Saga ZATOICHI

Hmm, no chyba wszystko jasne, chodzi o fabularne oczywiscie.

Moderator: Zarząd

Awatar użytkownika
MadSun
Posty: 902
Rejestracja: 13 czerwca 2004
Lokalizacja: Dublin

Re: Saga ZATOICHI

Post autor: MadSun »

Grafie, muszę przyznać Ci po części rację, jest kilka częsci niepokojąco podobnych do siebie lecz nie wszystkie. Generalnie oglądnie poszczególnych odcinków sagi w krótkich odcinakch czasu szybko nudzi lecz gdy robie sobie dłuższą przerwę to powrót do klimatu serii sprawia mi przyjemność.
Awatar użytkownika
Plaargath
Posty: 207
Rejestracja: 9 lutego 2005
Lokalizacja: Katowice

Re: Saga ZATOICHI

Post autor: Plaargath »

Widziałem niedawno Zatoichiego w kinie i mam mieszane uczucia. Coś w tym stylu jak KoP piszesz, chciałem popatrzeć na pojedynki i musiało minąć kilka ziewnięć zanim zmieniłem nastawienie.

MadSun, zgadzam się z tymi bryzgami - wyglądają jak MK, ewentualnie jak efekty z wizualizacji do winampa :D A co do wystających końców miecza to mnie raczej w osłupienie wprowadziła scena, w której kolo "kroi" jakiegoś ofiarusa leżącego na jego ostrzu i słychać zgrzyt przypominający 'koszmar spod budki doner kebab'. 8)

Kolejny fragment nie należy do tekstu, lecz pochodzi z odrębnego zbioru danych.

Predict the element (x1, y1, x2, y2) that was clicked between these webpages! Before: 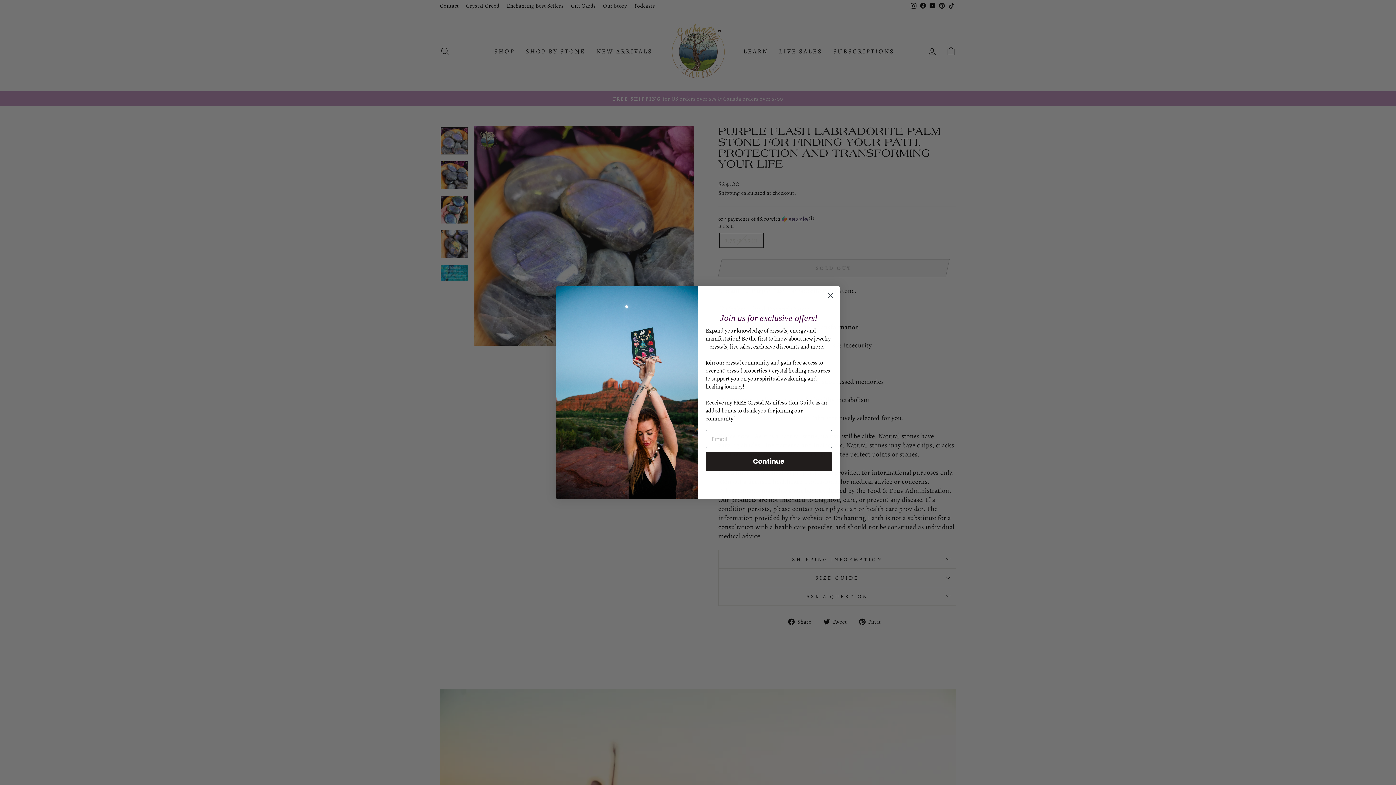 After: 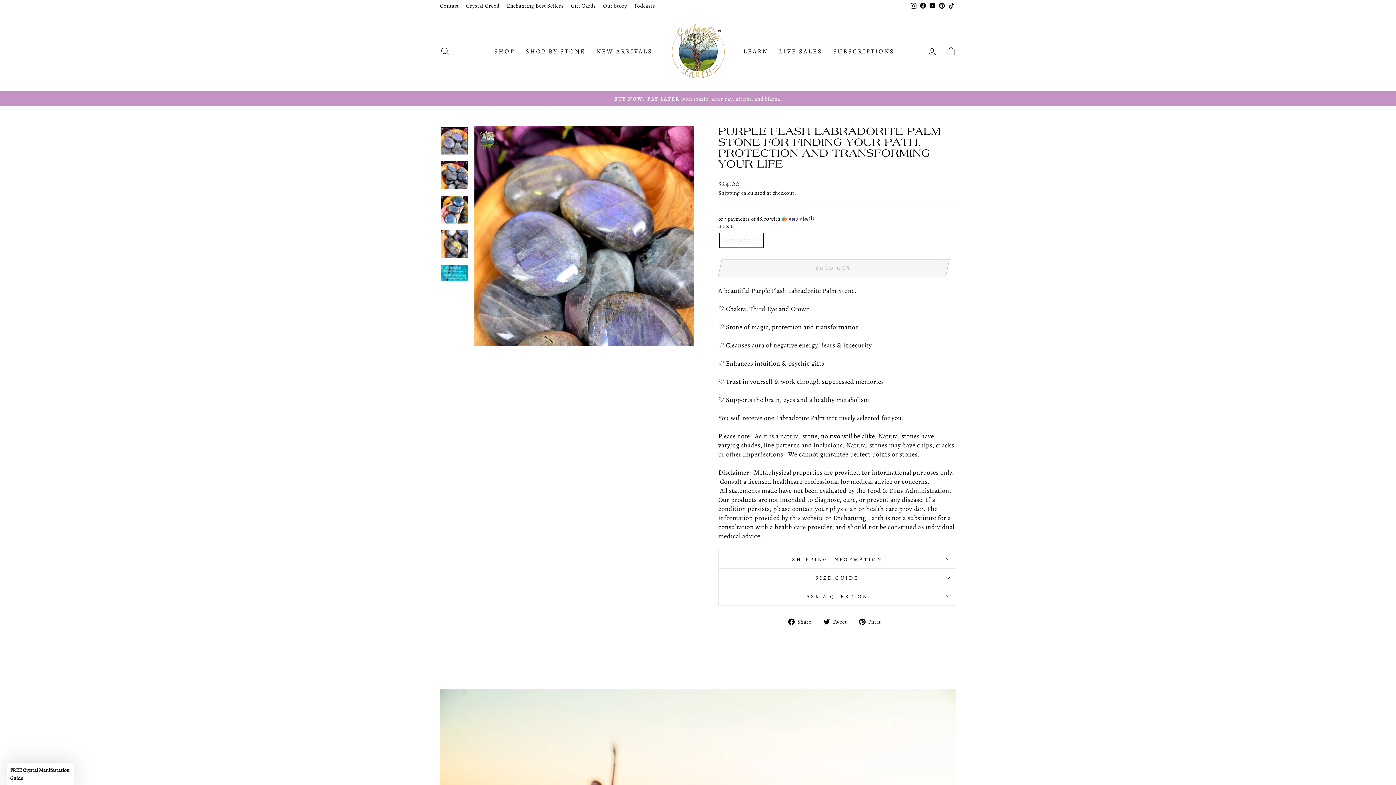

A te slapstickowe (tak się mówi?) efekty to mnie zniesmaczały szczerze mówiąc, chociaż może to coś ze mną nie tak. Heh, ale dwie rzeczy mnie rozwaliły totalnie - ten baka co latał wokół domu, i zajebista muza z atari w scenie jaka Z szedł nocą po drodze obok pola, heh wypas.

W każdym razie, muszę stwierdzić, że tak ekniętego filmu nigdy nie widziałem i chociażby dlatego warto było. BTW zastanawiam się jak dopiero porąbana musiałaby być np ekranizacja Góry Duszy Gao Xingijana...

Znów się rozpisuję, mam nadzieję, że to nie jest w złym tonie tutaj...

Tradycyjnie pytanie - czy to co miał Z to było(była/był?) shirsaya? Bo nie mogę z informacji zbieranych tu i ówdzie wywnioskować, co to ostatecznie jest. Na razie wychodzi mi, że miecz bez tsuby i oprawy jakiejś szczególnej.
"Wszechświata nie stworzył żaden bóg ani żaden człowiek, lecz był on zawsze, jest i będzie zawsze żywym ogniem."
Awatar użytkownika
Mizusashi
Posty: 171
Rejestracja: 28 marca 2005
Lokalizacja: Sopot

Re: Saga ZATOICHI

Post autor: Mizusashi »

Też przyłączam się do krytykowania efektów, bo się bardzo zawiodłem.Te wystające miecze z ciał tak nierealistycznie poruszały się względem tego co przebijały aż mi sie przykro robiło. A tak bladej krwi to jeszcze nie widziałem.

Z drugiej strony po części rozumiem pana Kitano że wykorzystał tańsze rozwiązanie jakim jest animacja komputerowa bo przecierz nie chodzi tu o efekt tylko o film (ale mi to niestety przeszkadza w oglądaniu go).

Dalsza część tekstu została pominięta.